─── RECORDS SUPPLIED ───

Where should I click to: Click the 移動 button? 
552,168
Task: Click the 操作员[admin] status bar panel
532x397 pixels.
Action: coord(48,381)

───

Please convert the records, from the line containing "Task: Click the 操作员[admin] status bar panel" through the end, into a JSON list of strings with one string per line and blank lines omitted.

[
  "Task: Click the 操作员[admin] status bar panel",
  "532x397 pixels.",
  "Action: coord(48,381)"
]